Between 1952 and 1958, the budget of the Council was quadrupled, increasing from $4.5 million to $18.3 million. A large part of the 1958 budget was funded the Ford Foundation ($8.4 million), the Rockefeller Foundation ($3.4 million), and the Mellon family ($2.9 million).
For many decades the testing ground for US economic strategies against non- or less-industrialized countries was Puerto Rico. Operation Bootstrap started in the end of the 1940s and was managed by Teodoro Moscoso. As part of the operation during the 1950s and 1960s Puerto Rico's Economic Development Organisation spearheaded several population initiatives.
In 1958, the Eisenhower Administration established the Committee to Study the US Military Assistance Program. The Commitee was chaired by General W.H. Draper Jr. (formerly Under-Secretary of the Army and US Ambassador to NATO). Other prestigious members of the Draper Committee included General Alfred Gruenther (former Supreme Allied Commander), Admiral Arthur Radford (head of the Joint Chiefs of Staff of the State Department), and Joy J. McCloy (former head of the WB, who had become chairman of both the Chase Manhattan Bank and the Ford Foundation).
Behind the military concern for the phenomenon of overpopulation remained the fear of raw material shortages ad growing political instability in the western hemisphere. Draper's Committee placed strong emphasis on the population problem ...

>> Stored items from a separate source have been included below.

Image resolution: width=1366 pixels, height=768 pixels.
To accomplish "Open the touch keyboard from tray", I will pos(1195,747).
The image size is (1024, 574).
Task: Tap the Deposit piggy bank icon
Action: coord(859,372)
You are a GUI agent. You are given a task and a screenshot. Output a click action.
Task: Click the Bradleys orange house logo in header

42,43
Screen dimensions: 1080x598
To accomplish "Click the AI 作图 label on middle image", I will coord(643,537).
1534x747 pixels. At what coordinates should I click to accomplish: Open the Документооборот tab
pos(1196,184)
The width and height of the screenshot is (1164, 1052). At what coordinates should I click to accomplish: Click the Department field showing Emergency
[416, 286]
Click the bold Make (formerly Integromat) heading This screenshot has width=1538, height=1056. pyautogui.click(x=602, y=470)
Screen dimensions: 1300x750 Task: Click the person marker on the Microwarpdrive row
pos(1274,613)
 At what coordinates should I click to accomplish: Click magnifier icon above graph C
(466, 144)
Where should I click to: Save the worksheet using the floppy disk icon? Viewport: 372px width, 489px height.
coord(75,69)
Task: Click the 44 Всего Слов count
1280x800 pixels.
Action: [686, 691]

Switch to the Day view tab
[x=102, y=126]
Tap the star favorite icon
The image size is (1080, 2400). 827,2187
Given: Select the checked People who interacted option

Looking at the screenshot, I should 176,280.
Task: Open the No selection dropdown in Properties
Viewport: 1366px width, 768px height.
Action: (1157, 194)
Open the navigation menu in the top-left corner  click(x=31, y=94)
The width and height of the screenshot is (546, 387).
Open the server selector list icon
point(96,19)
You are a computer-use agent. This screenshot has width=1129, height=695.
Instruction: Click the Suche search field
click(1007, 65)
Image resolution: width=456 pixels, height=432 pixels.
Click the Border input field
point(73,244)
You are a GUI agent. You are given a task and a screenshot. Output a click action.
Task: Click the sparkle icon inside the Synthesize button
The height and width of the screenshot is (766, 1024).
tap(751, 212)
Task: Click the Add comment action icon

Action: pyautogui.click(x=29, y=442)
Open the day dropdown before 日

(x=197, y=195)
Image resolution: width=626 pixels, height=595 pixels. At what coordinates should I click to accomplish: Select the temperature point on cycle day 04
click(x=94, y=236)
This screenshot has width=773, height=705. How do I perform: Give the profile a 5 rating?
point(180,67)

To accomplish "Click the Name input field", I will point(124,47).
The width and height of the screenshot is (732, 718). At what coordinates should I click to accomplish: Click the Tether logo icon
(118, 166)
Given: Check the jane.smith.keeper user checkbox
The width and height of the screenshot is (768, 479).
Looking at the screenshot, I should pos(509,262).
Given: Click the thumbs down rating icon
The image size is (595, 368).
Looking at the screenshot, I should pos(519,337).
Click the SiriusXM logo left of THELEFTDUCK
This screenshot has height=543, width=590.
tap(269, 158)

It was the first official body of the US government to advocate neo-Malthusian policies. But despite strong support by key government figures, private foundations remained the major vehicle to promote and implement population programs.
The 'Alliance for Progress' was a reaction on unrest in Venezuela, Northeast Brazil and, in particular, the overthrow of the US-backed dictator of Cuba.
The purpose of the Alliance was: (1) to carry out a smoother transition from agriculture and extractive industry to manufacturing; (2) to provide rapid short-run subsidies to US firms in order to offset effects of the 1958-62 recession in the United States; (3) to engage Latin American nations in long-term development loans with international banks dominated by US financial trusts; (4) to stabilize reactionary and subservient governments in order to stave off nationalism and communism; and (5) to provide new channels for arms sales and military aid to dictorships. In addition, even in the early years of the Alliance, the issue of population control was present.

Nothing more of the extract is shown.